We have a lot of confidence in the team of docs looking after us. The oncologist especially we like, not only because he clearly knows his stuff and is up-to-date on the latest research, but also because he is perfect to serve as our "big picture guy" to coordinate all the other various pieces of our care and treatment. He said that W____ should always call him sooner rather than later, right away, about anything that is bothering us.

So, thanks again for all your prayers and well wishes. (Keep 'em coming!) It looks like we're going to get to hang around for a good while, which means that--instead of FartMan having to be extra-nice to everybody so you'd all have fond memories--he can go back to being his usual argumentative, obnoxious self.

T. A. FartMan and W______

Sunday, September 5, 2010

Just Because I'm Crying

From: W____
Sent: Sunday, September 05, 2010 11:19 AM
To: JMH
Subject: Happy Birthday to Me!

Hey J_______,

I just now opened my present from you and your mom.
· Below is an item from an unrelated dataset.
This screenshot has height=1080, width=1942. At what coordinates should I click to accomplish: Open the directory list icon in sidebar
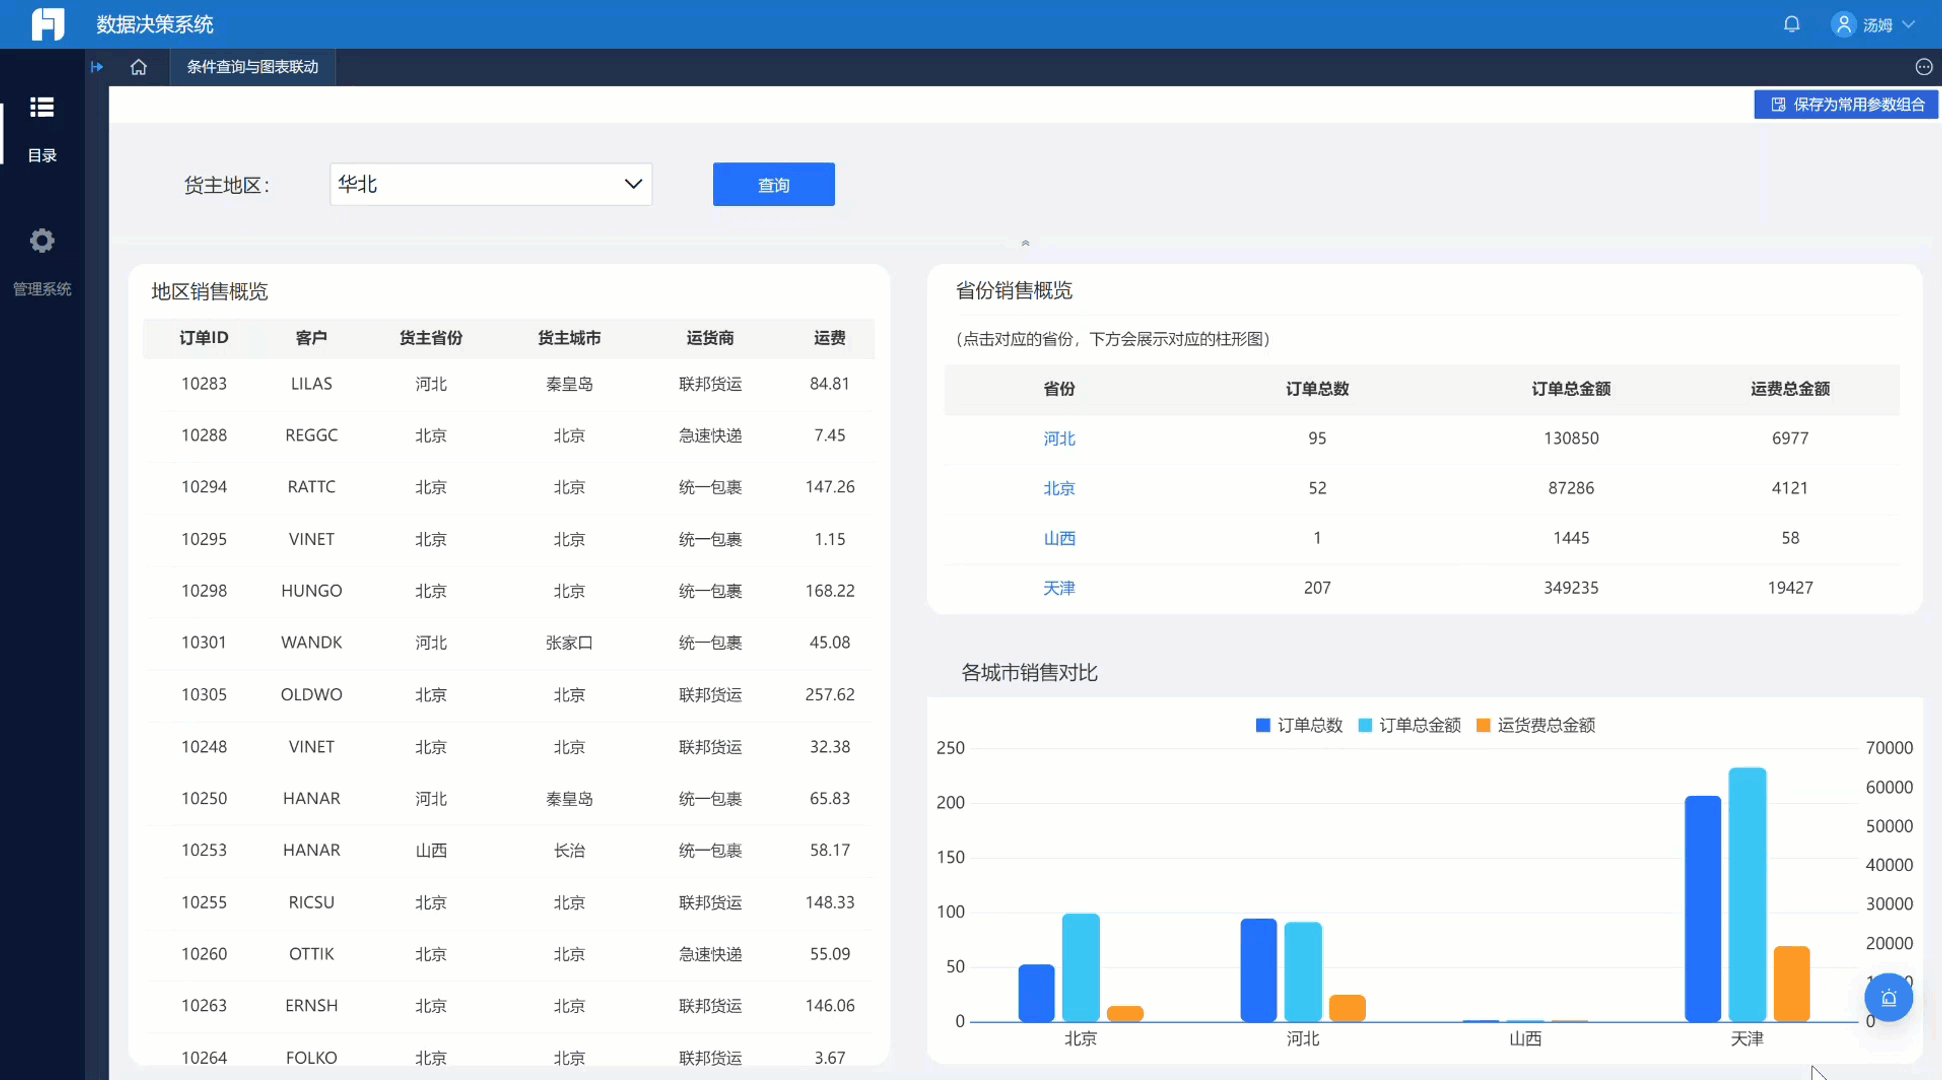42,107
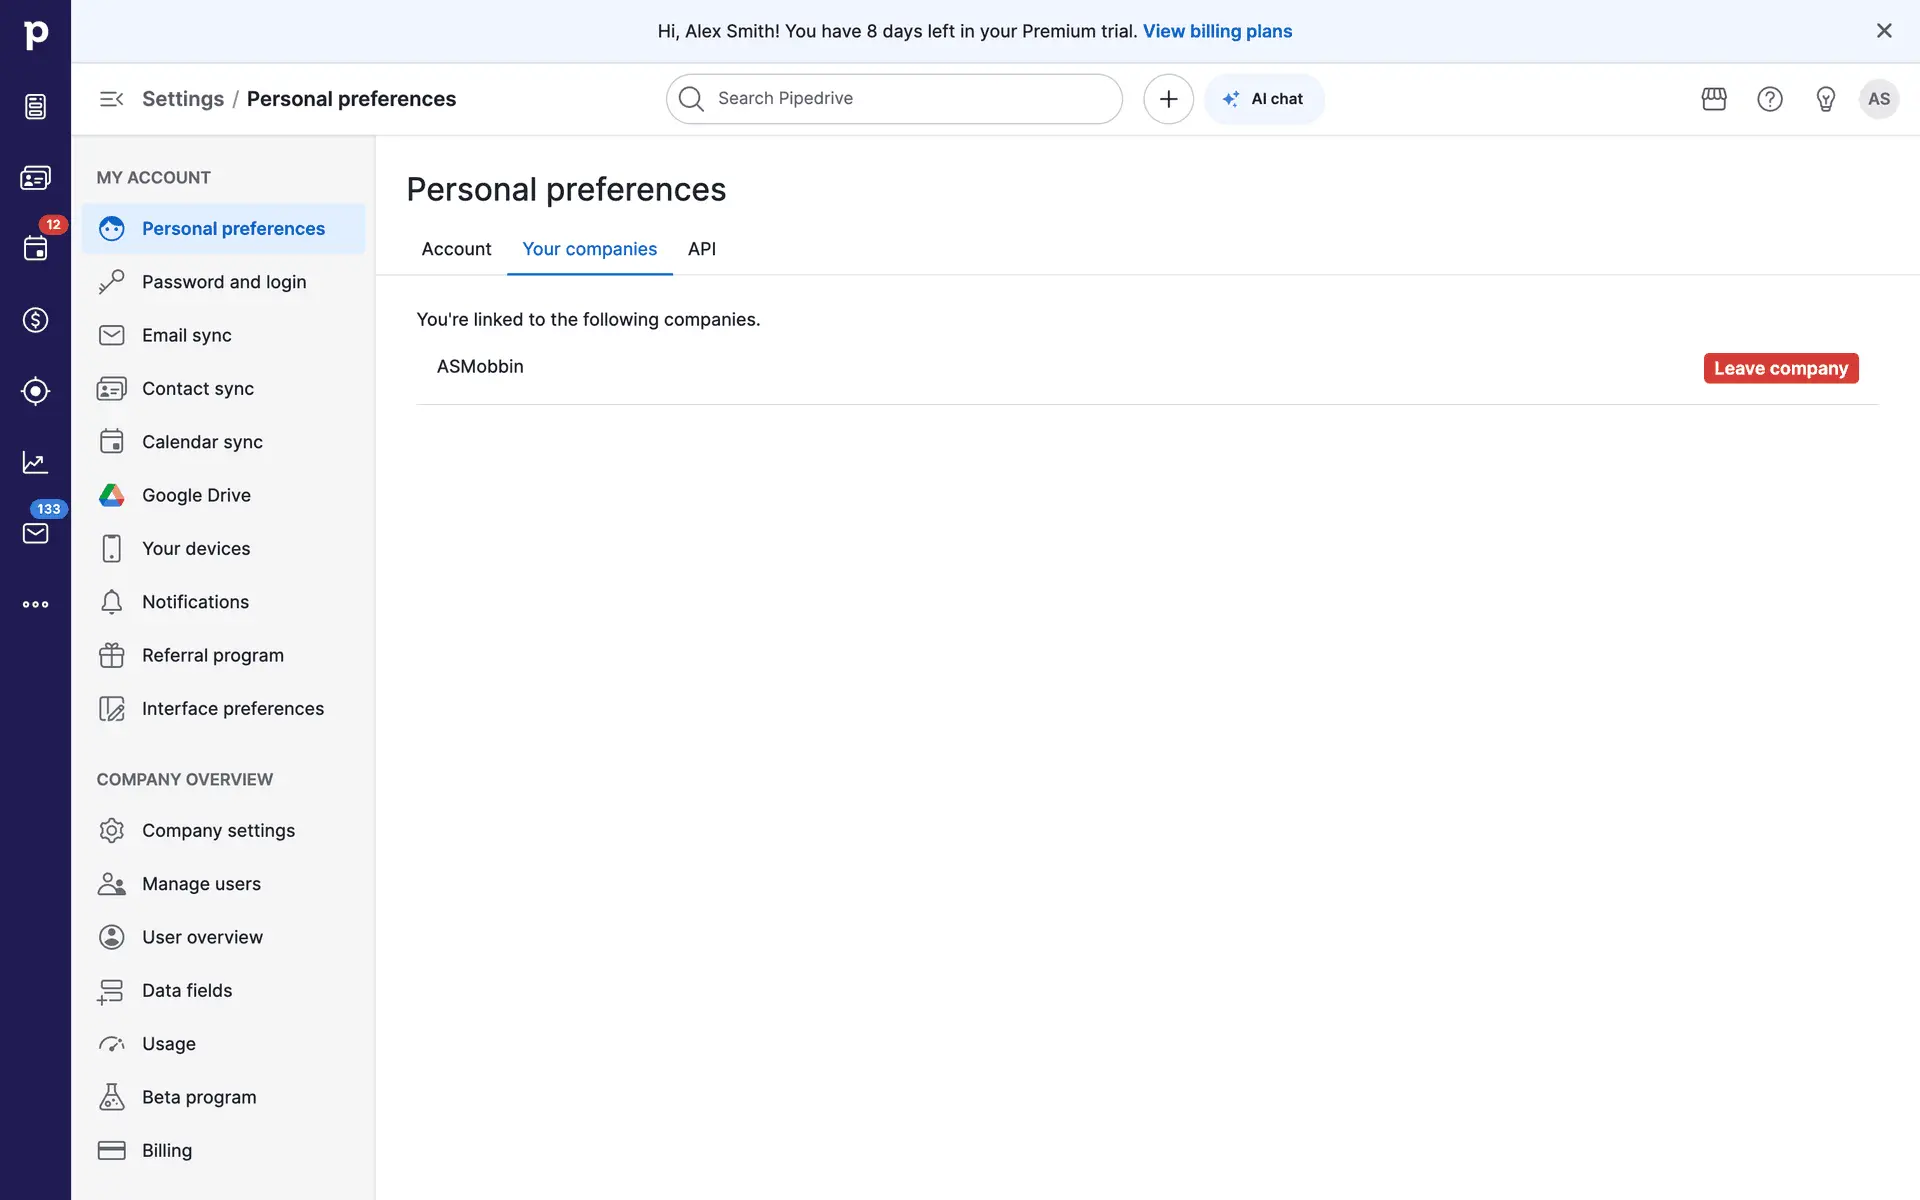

A New Kindle! How COOL!!!! I feel so cutting edge! And it will be great to be able have all the classics at my fingertips!

Your card touched me deeply. You understand things so well. I feel like you know what we're going through, and that lets me know we aren't going through it alone. Of course, your message brought some tears to my eyes, but--as I tell your mom--just because I'm crying that doesn't mean I'm sad.